### Task inputs
===============
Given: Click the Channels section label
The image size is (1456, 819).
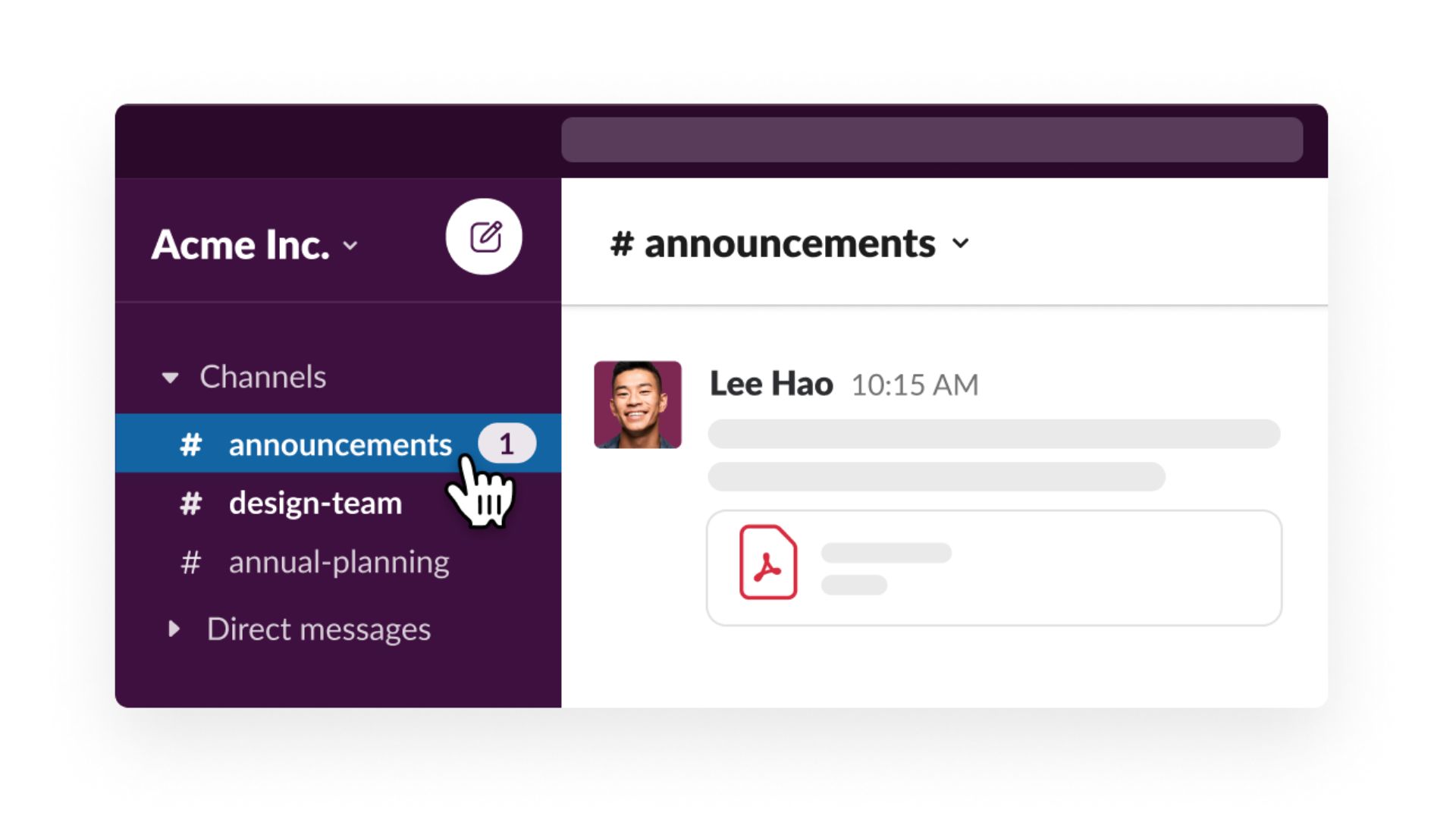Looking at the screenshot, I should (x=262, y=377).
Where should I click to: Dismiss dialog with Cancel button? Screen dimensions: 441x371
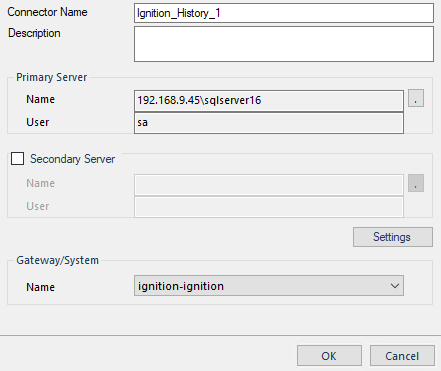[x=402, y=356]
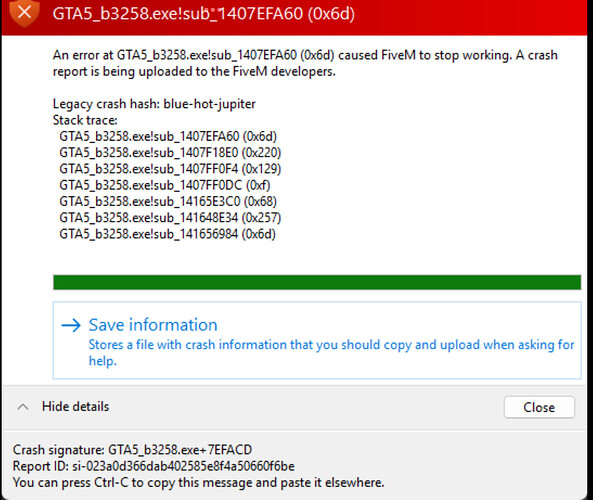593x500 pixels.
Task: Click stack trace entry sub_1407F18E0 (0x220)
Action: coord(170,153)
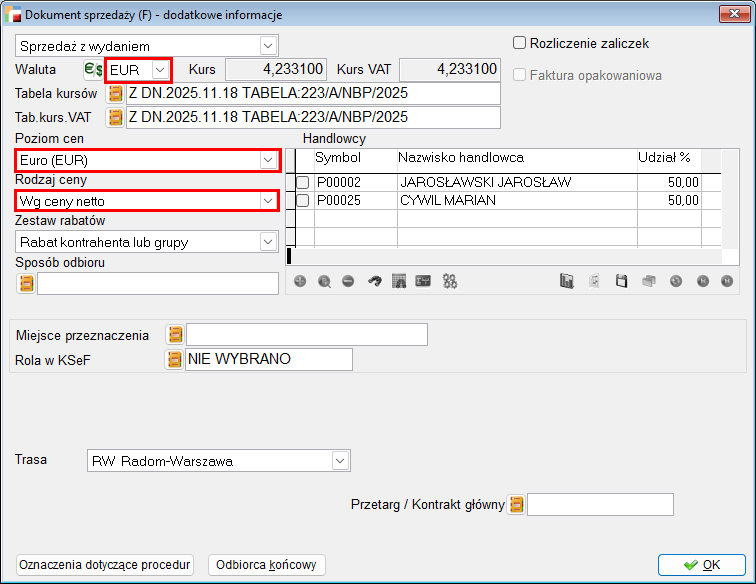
===============
### About this task
Copy nothing but the lines above from the one with "The image size is (1456, 819)." through the end of the material, word for word, and drop the pictures.

### Problem solution
The image size is (1456, 819).
Looking at the screenshot, I should (x=262, y=377).
Where should I click to: Dismiss dialog with Cancel button? Screen dimensions: 441x371
[x=402, y=356]
593x500 pixels.
Task: Click stack trace entry sub_1407F18E0 (0x220)
Action: coord(170,153)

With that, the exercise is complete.